= Courthouse Dogs Foundation =

American non-profit organization

The logo of the Courthouse Dogs Foundation. COURTHOUSE DOGS and the Courthouse Dogs Logo are registered trademarks of the Courthouse Dogs Foundation.

The Courthouse Dogs Foundation (Courthouse Dogs) is a non-profit organization that trains professionals involved in the legal system about how courthouse facility dogs that are graduates from assistance dog organizations that are members of Assistance Dogs International (ADI) can assist them in the investigation and prosecution of crimes and other legal proceedings. Based on a practice that developed in Seattle, Washington, in 2003, the foundation was founded in 2012 by former prosecuting attorney Ellen O'Neill-Stephens and veterinarian Celeste Walsen. The Courthouse Dogs Foundation is based in Bellevue, Washington.

== History ==
The use of assistance dogs working in the legal system first began in 2003 when Ellen O'Neill-Stephens, a King County senior deputy prosecuting attorney in Seattle, started bringing an off-duty service dog to juvenile drug court, forensic interviews, and courtroom proceedings.

In 2008, O'Neill-Stephens partnered with Celeste Walsen DVM and jointly established Courthouse Dogs, LLC. They coined the term "Courthouse Dogs" to describe facility dogs who assist legal professionals with the investigation and prosecution of crimes, and also launched an educational website titled Courthouse Dogs. Shortly after, the actual canines working in these legal settings began to be referred to as courthouse facility dogs. Together, O'Neill-Stephens and Walsen began presenting and training attorneys, victim advocates, child advocacy centers, and others working in the legal system about how they could use facility dogs. They conducted these trainings throughout the United States, Canada, and Chile.

In July 2012, Courthouse Dogs, LLC partners O'Neill-Stephens and Walsen donated their intellectual property to the Courthouse Dogs Foundation. Courthouse Dogs Foundation (Courthouse Dogs) is a non-profit organization that trains professionals involved in the legal system about how facility dogs, that are graduates from assistance dog organizations that are members of Assistance Dogs International (ADI), can assist them in the investigation and prosecution of crimes and other legal proceedings.

== Activities ==

As an independent nonprofit organization Courthouse Dogs Foundation works to accomplish its mission by:

- Educating members of the public and legal professionals about the benefits of facility dogs.
- Guiding governmental agencies (prosecutor offices and law enforcement agencies) and nonprofit organizations (child advocacy centers and victim advocacy groups) in program development using a best practices model.
- Supporting nonprofit assistance dog organizations that train and place facility dogs.
- Encouraging and facilitating scientific research on the use of facility dogs.

== Recognition ==

In January 2013, an article featuring Courthouse Dogs was published in O, The Oprah Magazine.

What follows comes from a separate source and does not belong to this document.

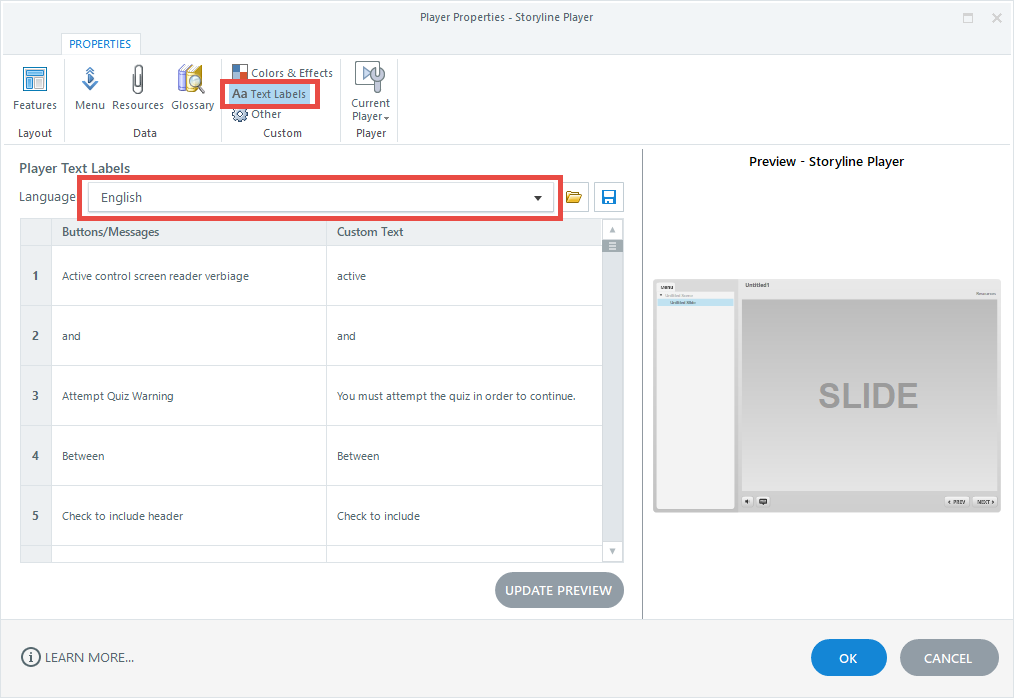Click the OK button

coord(848,658)
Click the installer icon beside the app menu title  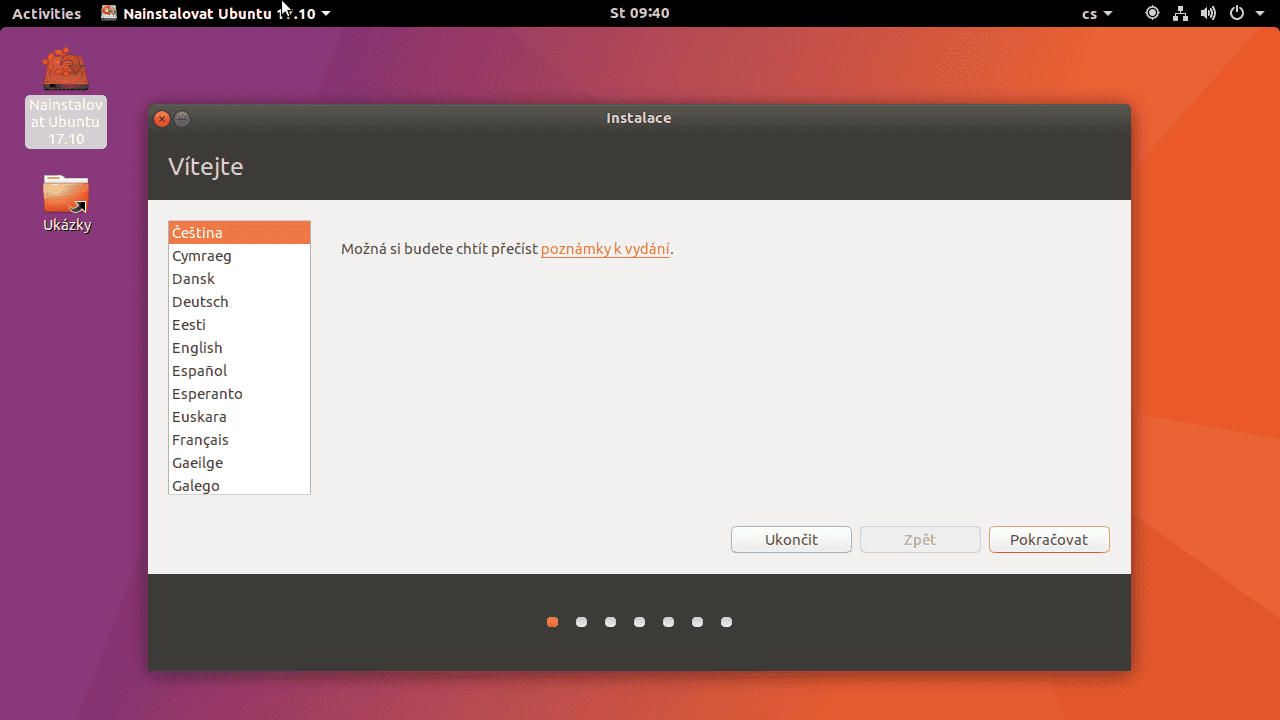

In December 2013, the Hague Institute for the Internationalization of Law recognized the Courthouse Dogs Foundation as a finalist in the competition for the Successful Innovating Justice award.

In May, 2014, Courthouse Dogs Foundation received the 2014 Victims' Rights Partnership Award from the National Crime Victim Law Institute for collaborative work in advancing the rights of crime victims.

In April 2015 the Courthouse Dogs Foundation team was invited to attend Governor Asa Hutchinson's signing of the "Courthouse Dogs Child Witness Support Act" allowing child witnesses to be accompanied by a certified facility dog while testifying in criminal trials.

== Publications ==

- Facility Dogs at Children's Advocacy Centers and in Legal Proceedings - A best practices manual written by the Courthouse Dogs Foundation in association with the Western Regional Children's Advocacy Center about how to implement best practices with courthouse facility dogs at child advocacy centers.
- The Need for Standard Behavioral Screening for Therapy Dogs Working with Children - An article highlighting the differences between courthouse facility dogs and therapy dogs.
- Courthouse Dogs Go South - The Courthouse Dogs Foundation introduces Chile to using trained facility dogs in the Chilean criminal justice process and writes about the experience in an article featured in Bark Magazine.
- Courthouse Dogs - A Case Study - Courthouse facility dog Ellie helps a young boy testify against the man who assaulted his mother. Without Ellie's help, he would have been unable to testify, which would likely have affected either the jury's verdict, or the sentencing that followed.